[Records from a collection]
· · · · ·

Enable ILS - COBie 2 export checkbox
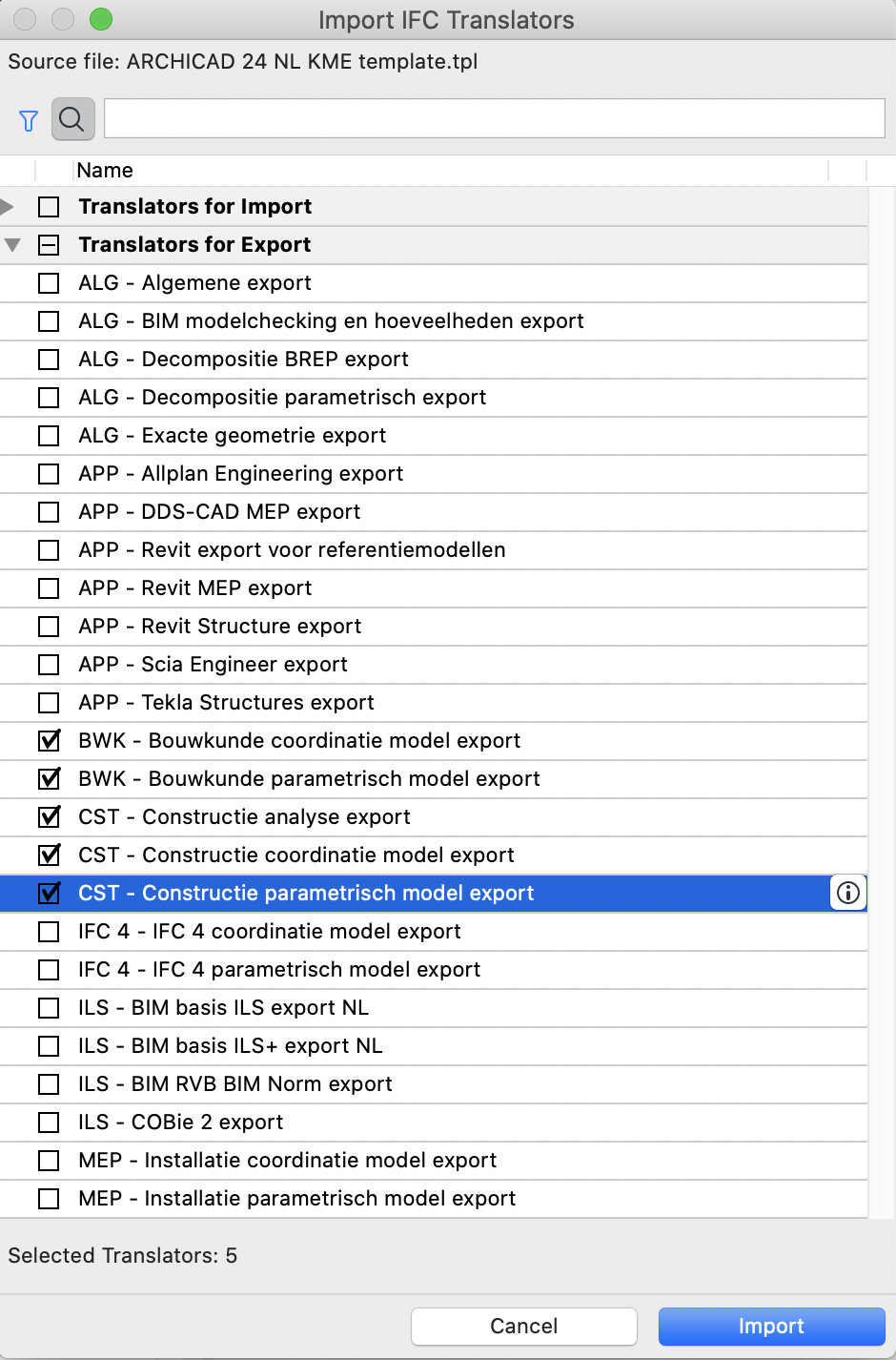(x=49, y=1123)
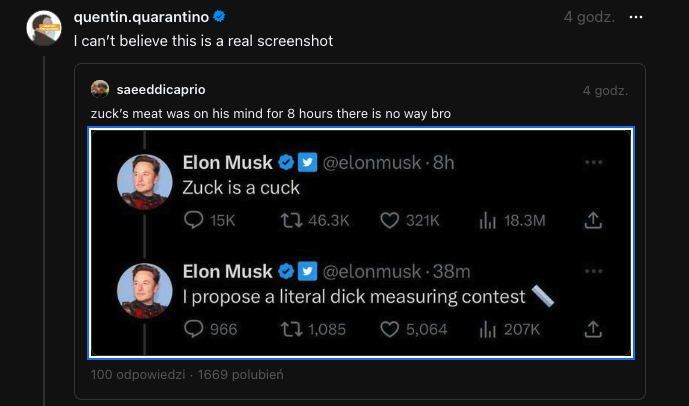This screenshot has height=406, width=689.
Task: Open the '1669 polubień' likes list
Action: (241, 375)
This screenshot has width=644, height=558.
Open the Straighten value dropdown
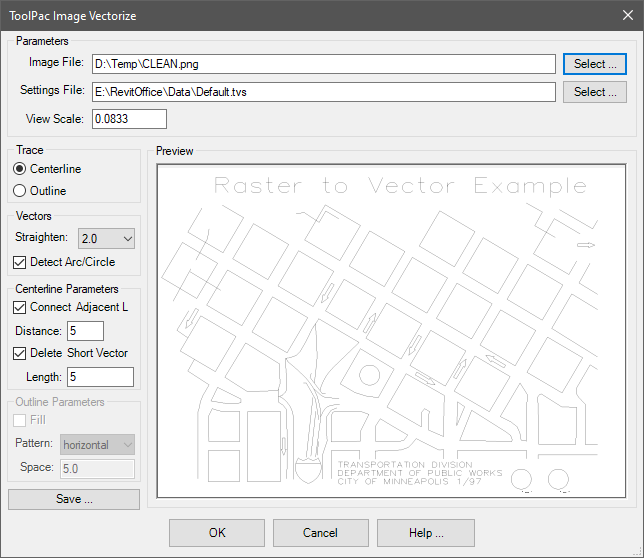[105, 239]
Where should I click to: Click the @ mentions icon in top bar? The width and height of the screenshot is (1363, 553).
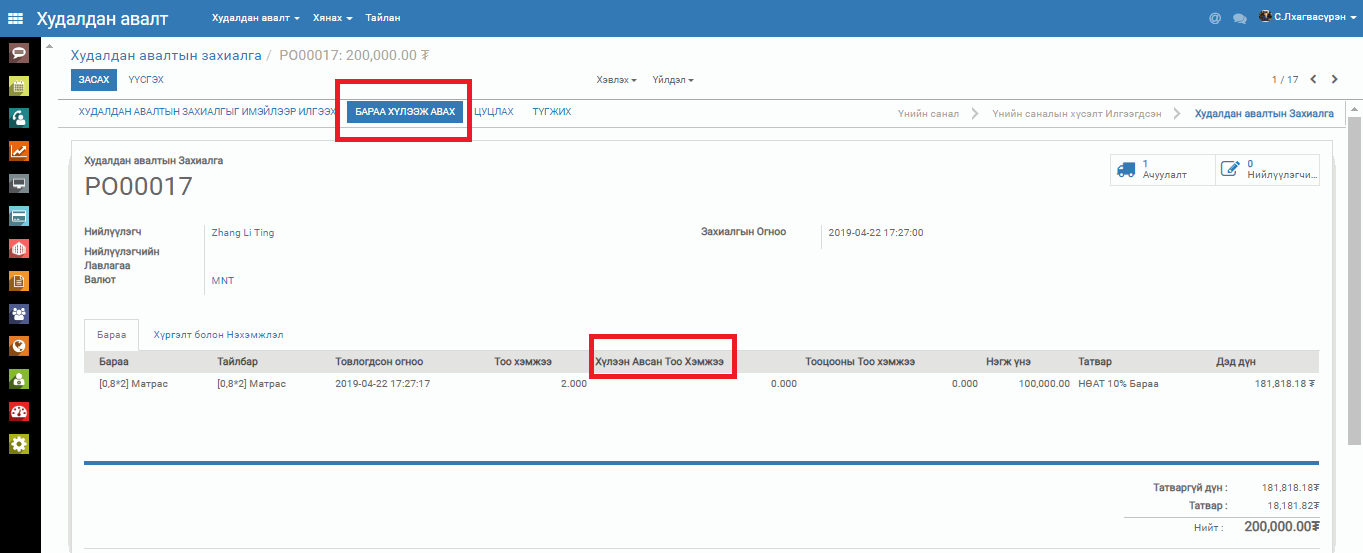[x=1215, y=18]

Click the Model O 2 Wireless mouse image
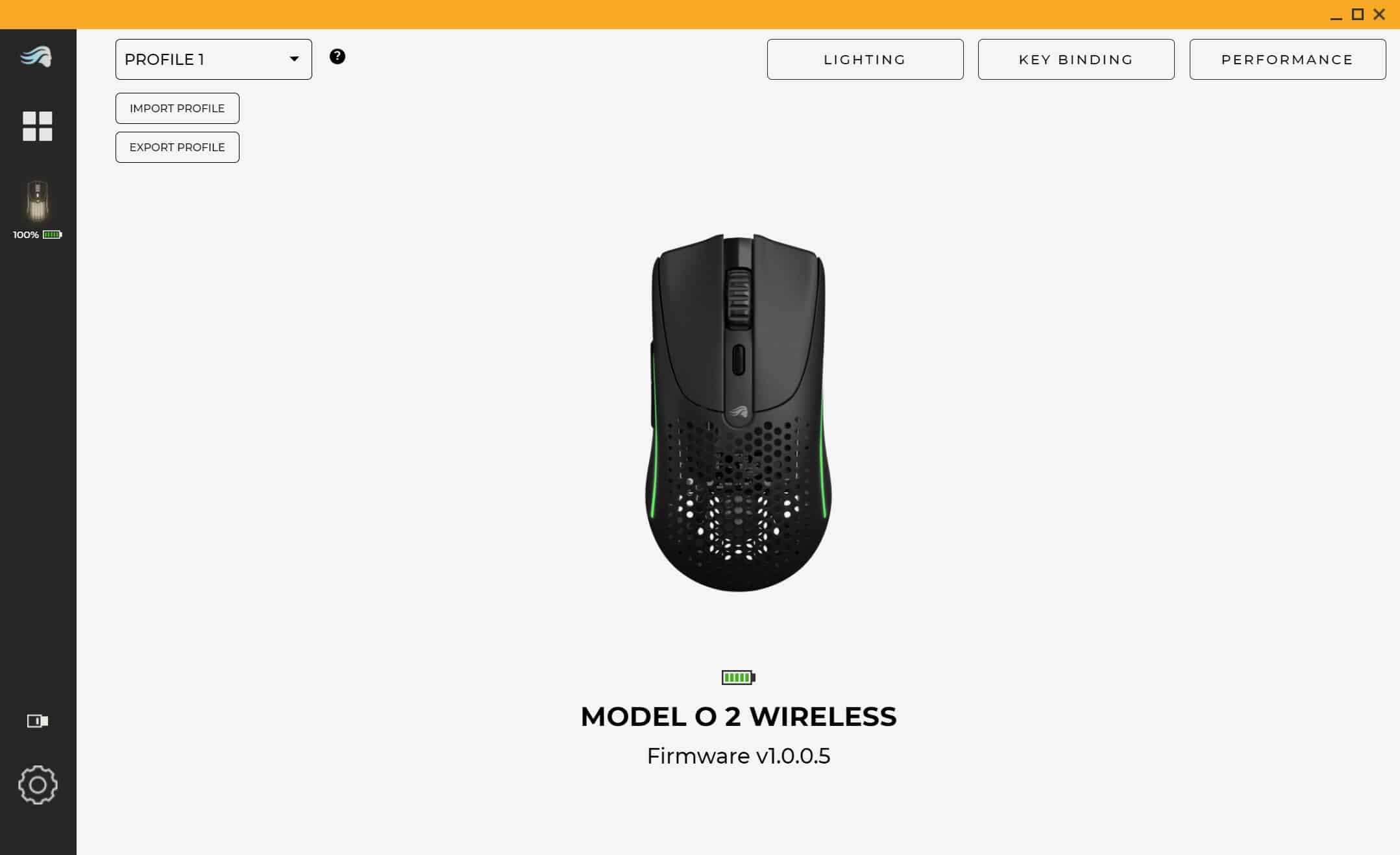pos(739,413)
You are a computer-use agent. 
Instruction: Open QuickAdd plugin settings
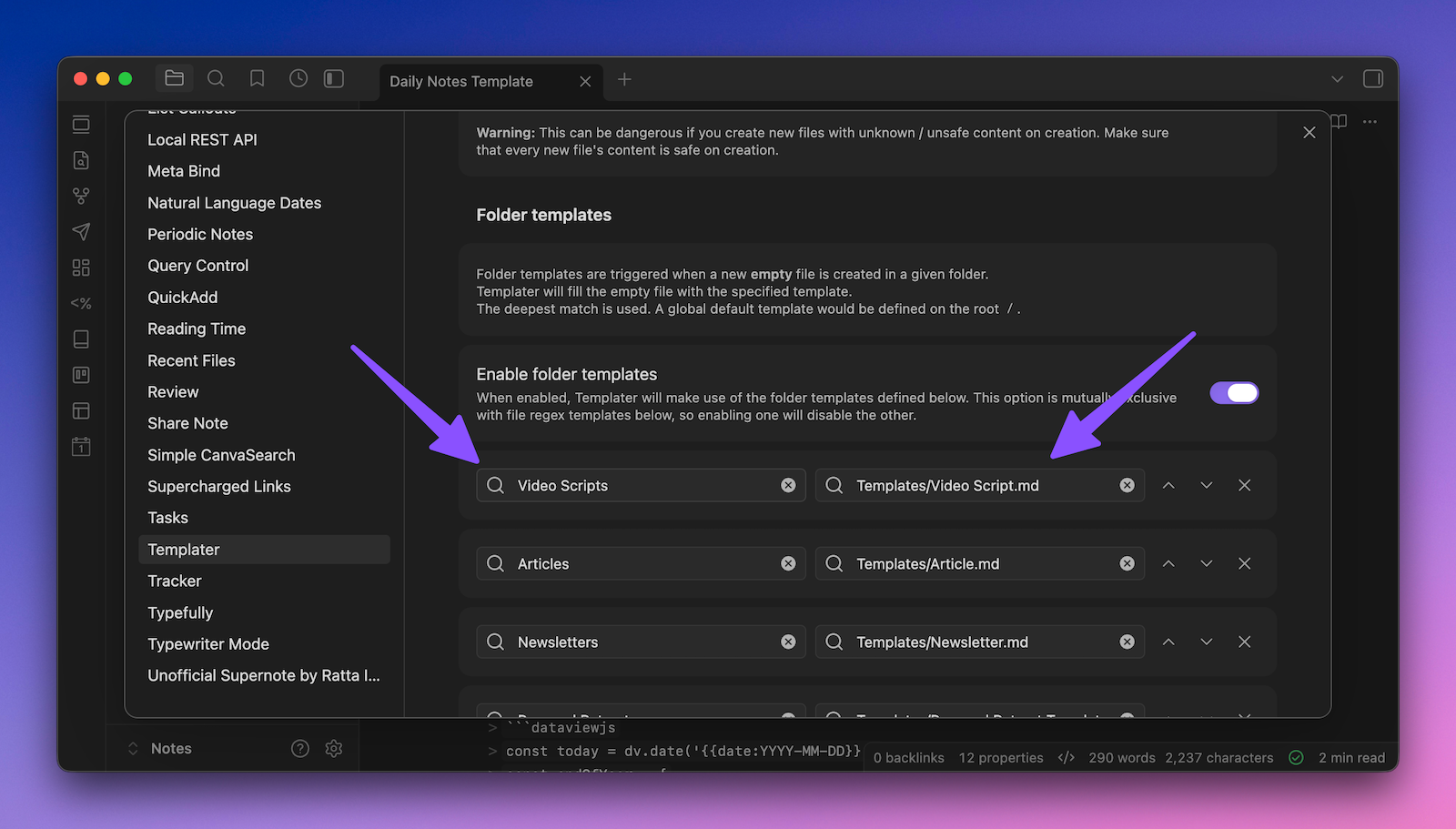pyautogui.click(x=183, y=298)
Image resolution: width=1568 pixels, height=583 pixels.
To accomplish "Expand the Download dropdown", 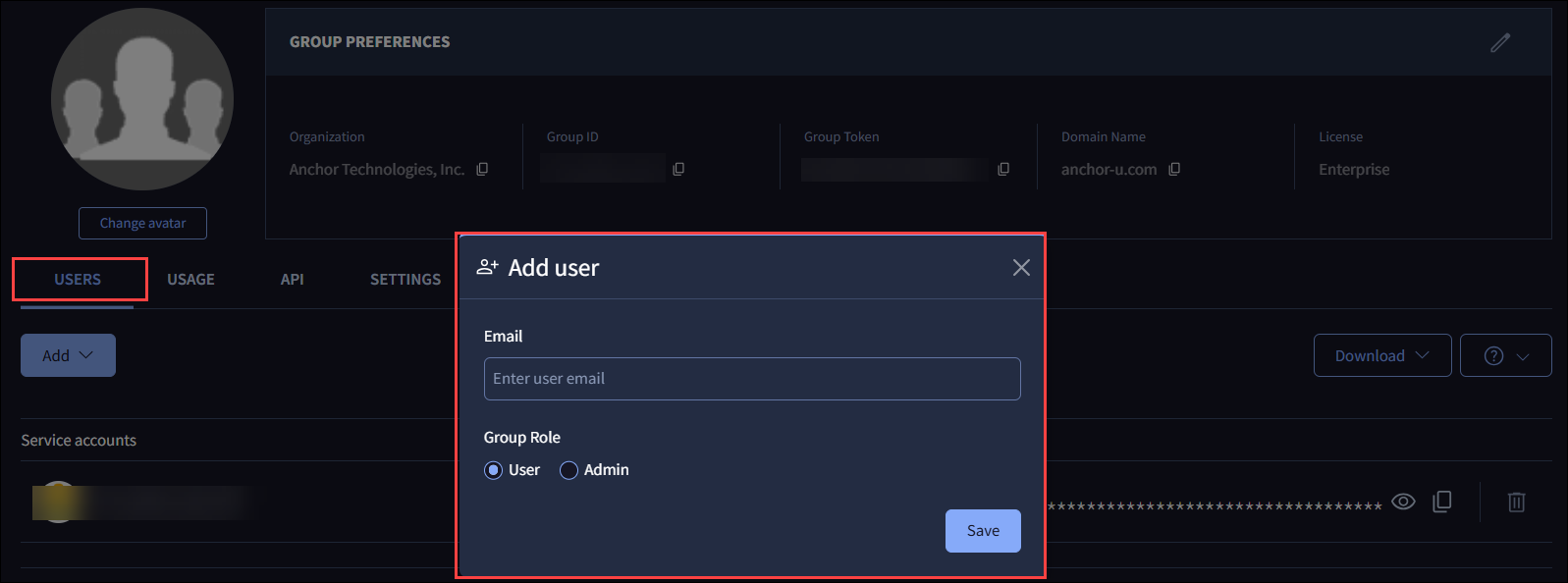I will click(x=1381, y=355).
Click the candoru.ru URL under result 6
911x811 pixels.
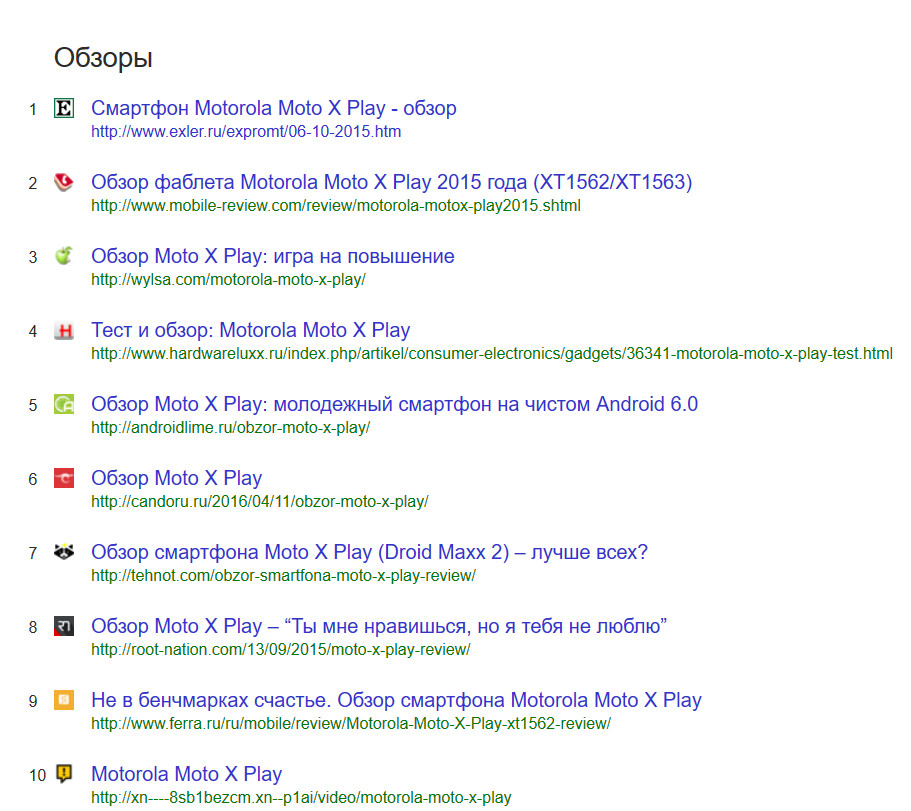tap(259, 501)
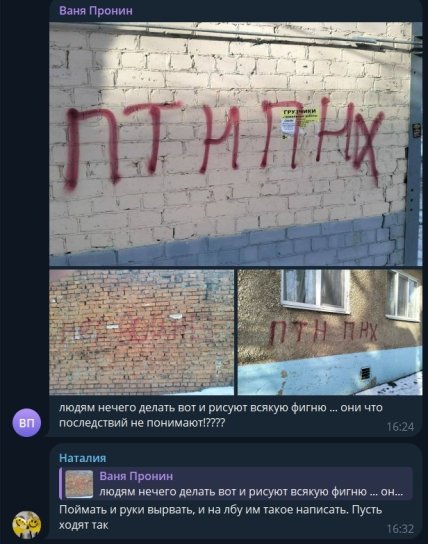The height and width of the screenshot is (544, 428).
Task: Click the ventilation grille in the bottom-right photo
Action: pos(365,373)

· · · · ·

### TASK REQUIREMENTS
Only the lines above from the one with "Open the Straighten value dropdown" to the one with "You are a computer-use agent." should be printed, both included and exactly as written; no picture belongs in the copy.

### ANSWER TO THIS PROBLEM
Open the Straighten value dropdown
[105, 239]
Where should I click to: Click the @ mentions icon in top bar? The width and height of the screenshot is (1363, 553).
[x=1215, y=18]

Click the Model O 2 Wireless mouse image
pos(739,413)
You are a computer-use agent. 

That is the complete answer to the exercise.